Programme notes by: Frederik Hanssen

Date of composition: 1878-1880
Premiere: 4 March 1989 in Cincinnati by the Cincinnati Philharmonia Orchestra, conductor: Gerhard Samuel
Duration: 60 minutes

  1. Alla breve
  2. Sehr langsam
  3. Scherzo: Frisch und lebhaft
  4. Sehr langsam – belebt

Performances by the Berliner Philharmoniker:
First performed on 27 September 2007 conducted by Neeme Järvi

Here, a young man does not hide his light under a bushel. At the age of just 22, Hans Rott sought the spotlight with a symphony of almost an hour in length. Yet the doors of the Vienna Musikverein remained closed to him. The rejection drove him into mental collapse, and in 1884, four years later, he died in the Lower Austrian State Asylum for the Insane. A century on, in the late 1980s, the score of his First Symphony resurfaced in the archives of the Austrian National Library – and the musical world pricked its ears in amazement. Hans Rott’s music echoes Schumann, Wagner, Bruckner – and Gustav Mahler. The similarities are particularly striking in the Scherzo, which bears a remarkable resemblance to the second movement of Mahler’s First Symphony, written eight years later. Does music history need to be rewritten?

Mahler and Rott did indeed study together in Franz Krenn’s composition class; they were friends and exchanged ideas intensively. “He is so closely related to what is most essential in me that he and I seem like two fruits of the same tree,” Mahler is reported to have said, according to his close confidante Nathalie Bauer-Lechner. He described his prematurely deceased friend as “the founder of the new symphony, as I understand it”, before adding: “Yet what he intended has not quite been achieved. It is as though someone were drawing back for the furthest possible throw and, still unskilled, failing to reach the target completely.” Johannes Brahms was more blunt, criticising the score for containing “so much that is trivial or nonsensical alongside such beauty”. Both assessments strike at the heart of the matter: Hans Rott’s symphony could have marked the beginning of a great career. It is the work of an undoubtedly highly gifted beginner, though not a stroke of genius with a defining impact on style. Even so, it adds an interesting facet to Austrian music history at the close of the 19th century.

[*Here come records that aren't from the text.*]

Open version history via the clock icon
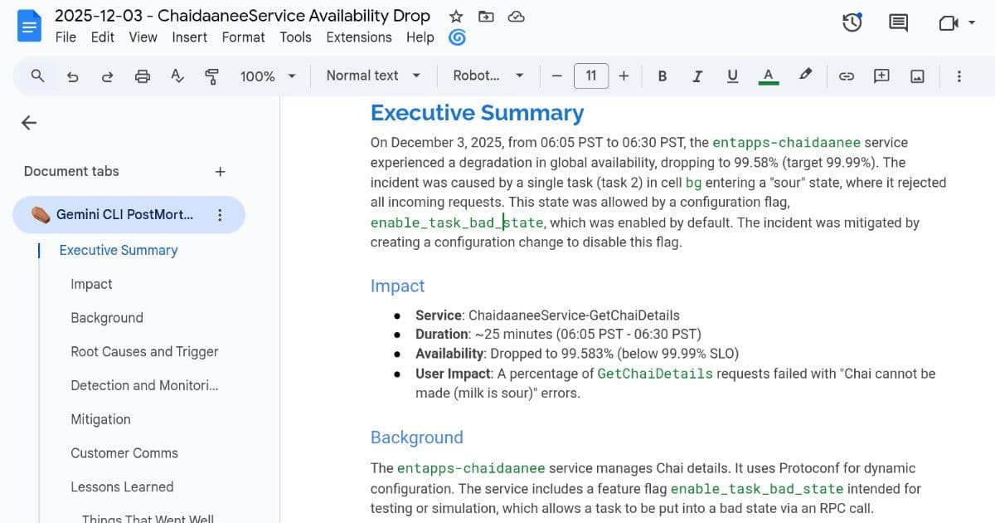The image size is (995, 523). tap(852, 22)
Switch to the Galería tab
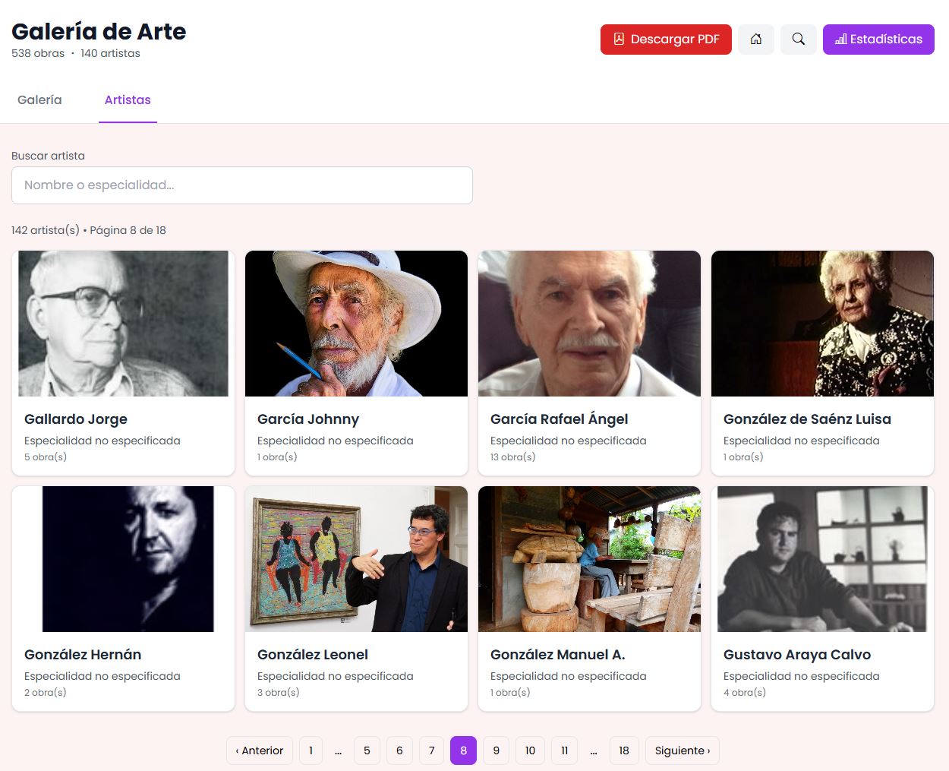This screenshot has width=949, height=771. 39,100
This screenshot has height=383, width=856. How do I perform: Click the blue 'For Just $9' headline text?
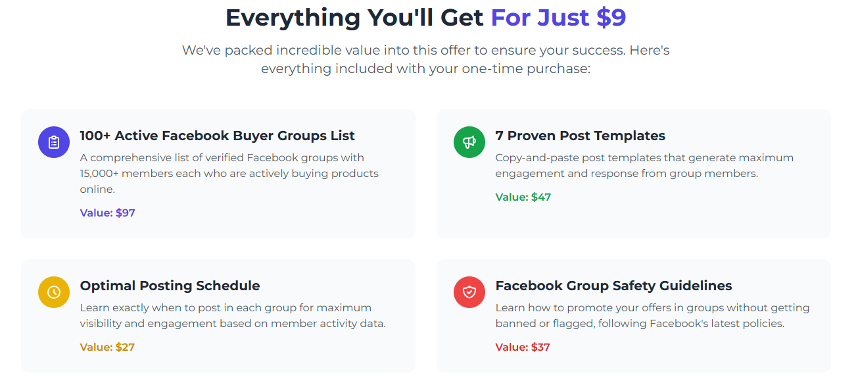[558, 18]
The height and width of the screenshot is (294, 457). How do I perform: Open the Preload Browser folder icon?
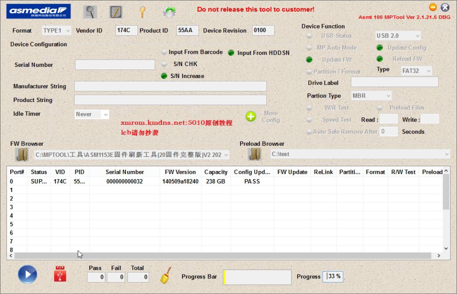[255, 154]
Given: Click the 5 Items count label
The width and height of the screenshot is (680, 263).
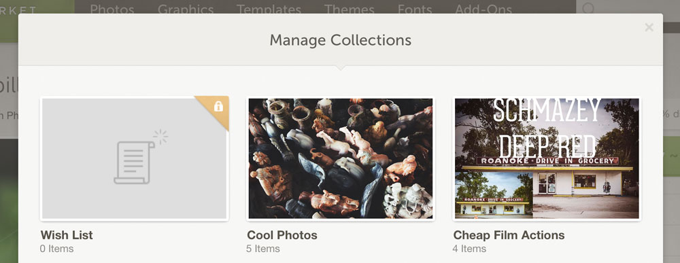Looking at the screenshot, I should tap(263, 249).
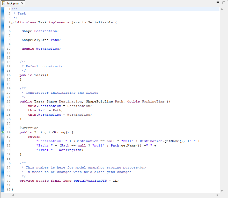The image size is (228, 198).
Task: Click the @Override annotation text
Action: 29,128
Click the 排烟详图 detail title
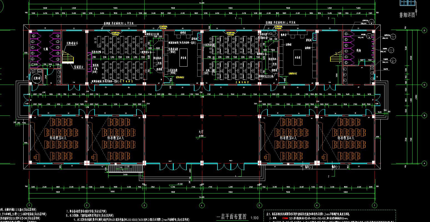This screenshot has width=430, height=222. 407,15
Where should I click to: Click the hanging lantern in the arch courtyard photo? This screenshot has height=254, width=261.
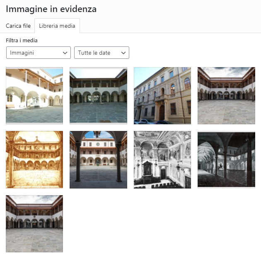point(97,134)
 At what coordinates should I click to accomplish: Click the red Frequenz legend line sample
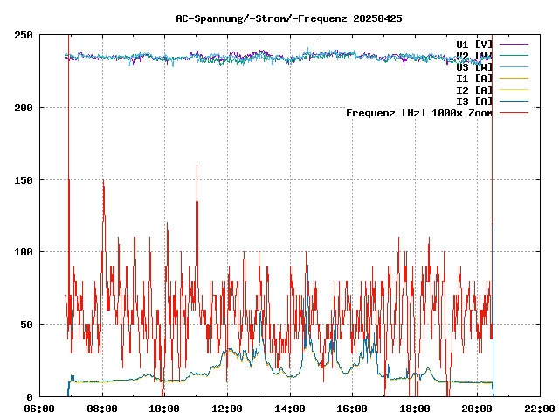pyautogui.click(x=514, y=113)
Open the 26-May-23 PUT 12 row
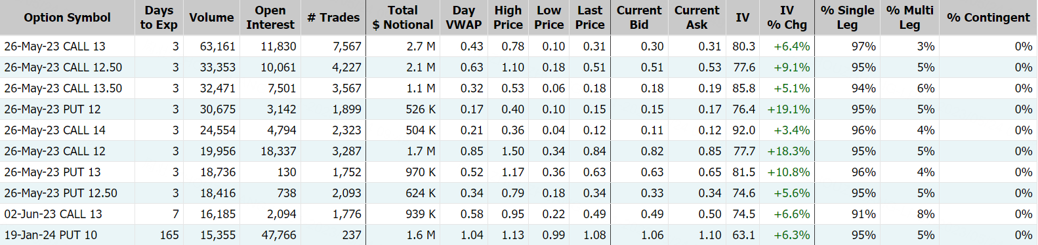Screen dimensions: 1038x245 (x=518, y=109)
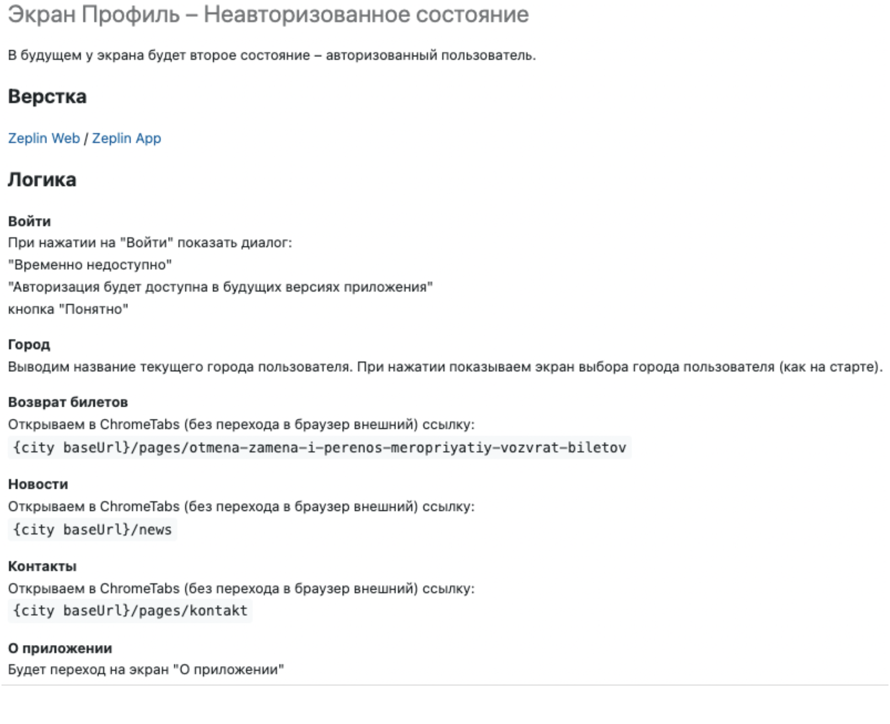The height and width of the screenshot is (724, 890).
Task: Click the otmena-zamena vozvrat-biletov URL code block
Action: (320, 447)
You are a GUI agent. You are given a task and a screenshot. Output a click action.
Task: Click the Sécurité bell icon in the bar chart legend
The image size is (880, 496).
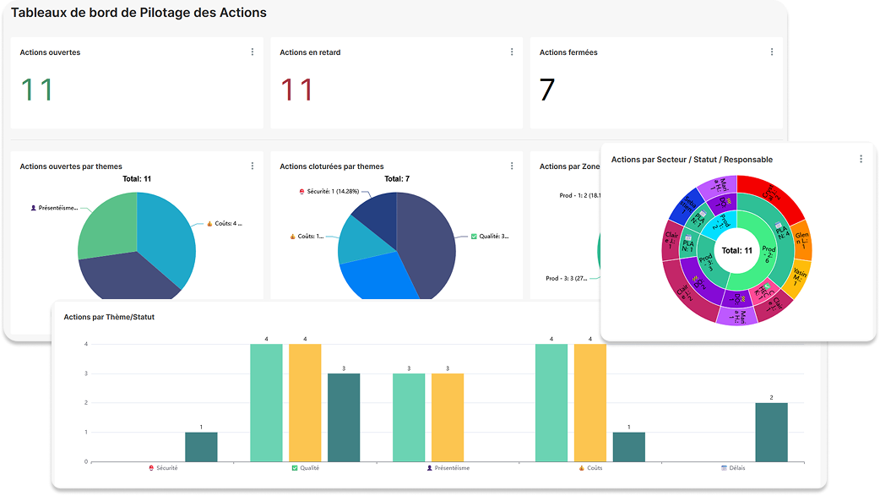[152, 467]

The opening movement was composed as early as 1878. Shortly after his 20th birthday, Rott submitted it to his conservatoire’s composition competition – and received no prize. The theme is expansive, 28 bars long, hymn-like, full of romantic exuberance. Much that follows is richly decorative, evoking associations with the lavishly ornamented façades of Vienna’s Ringstrasse, then under construction. 

For long stretches, the slow second movement has the character of an organ improvisation: ponderous and darkly grounded, interwoven with Baroque gestures in the manner of Handel. Rott’s composition teacher Hans Krenn wrote almost exclusively sacred music; as an organist, the student was taught by Anton Bruckner, who spoke of Rott in glowing terms. In the closing pages, the music opens out, broadening into a mystical vision of the beyond. The Scherzo, however, is the reason this symphony truly deserves to be heard: here Hans Rott is consistently original, youthful and powerful, with music that sounds astonishingly innovative for the year 1880 – and strikingly Mahlerian, as sardonic ländler collide with graceful waltzes.

As in many of Bruckner’s symphonies, Rott’s finale is the weightiest movement; like his model, he weaves in reminiscences of earlier material. It illustrates just how much the young composer developed during the work’s gestation, how his artistic confidence grew. The finale begins expansively and rhapsodically, freely associative, a collage of ideas. Halfway through, however, Rott falls back into more conventional patterns, grappling laboriously and rather academically with a pathetically pompous march theme. Fortunately, the symphony does not end in bombast, but with a redemptive pianissimo close, aesthetically akin to Wagner’s Parsifal.